__Directions__
In the listing below, find the line containing "This screenshot has height=1080, width=1920." and the line containing "Given: Increase history memory rounds by one". Repeat exactly those two lines and every line between them.

__Provided material__
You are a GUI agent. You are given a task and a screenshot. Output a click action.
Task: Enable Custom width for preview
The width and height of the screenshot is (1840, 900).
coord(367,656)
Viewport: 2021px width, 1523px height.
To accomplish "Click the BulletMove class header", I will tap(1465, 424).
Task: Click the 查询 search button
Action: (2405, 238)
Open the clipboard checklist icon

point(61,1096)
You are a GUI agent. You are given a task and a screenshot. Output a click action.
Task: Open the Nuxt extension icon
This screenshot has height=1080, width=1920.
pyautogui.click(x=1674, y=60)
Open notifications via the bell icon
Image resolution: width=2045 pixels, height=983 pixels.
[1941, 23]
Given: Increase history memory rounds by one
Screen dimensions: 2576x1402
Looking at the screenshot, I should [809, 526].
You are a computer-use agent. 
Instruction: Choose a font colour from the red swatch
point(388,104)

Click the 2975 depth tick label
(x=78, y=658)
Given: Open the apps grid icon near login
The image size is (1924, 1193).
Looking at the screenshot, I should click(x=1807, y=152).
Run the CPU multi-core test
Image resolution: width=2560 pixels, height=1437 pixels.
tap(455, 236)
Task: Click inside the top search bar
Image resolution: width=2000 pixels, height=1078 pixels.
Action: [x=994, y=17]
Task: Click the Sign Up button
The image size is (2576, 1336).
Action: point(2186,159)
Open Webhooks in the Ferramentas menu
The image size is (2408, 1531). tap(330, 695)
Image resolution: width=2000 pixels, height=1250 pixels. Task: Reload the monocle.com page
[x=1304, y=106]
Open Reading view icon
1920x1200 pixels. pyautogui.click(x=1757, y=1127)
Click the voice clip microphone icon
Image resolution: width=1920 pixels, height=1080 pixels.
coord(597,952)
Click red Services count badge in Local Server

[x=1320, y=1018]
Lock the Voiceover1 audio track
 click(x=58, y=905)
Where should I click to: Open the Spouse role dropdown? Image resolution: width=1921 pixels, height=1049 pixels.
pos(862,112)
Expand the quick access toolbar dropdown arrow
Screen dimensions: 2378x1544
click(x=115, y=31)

__Response for this exercise__
This screenshot has height=1080, width=1920.
pyautogui.click(x=1674, y=60)
Open notifications via the bell icon
Image resolution: width=2045 pixels, height=983 pixels.
[1941, 23]
Given: Increase history memory rounds by one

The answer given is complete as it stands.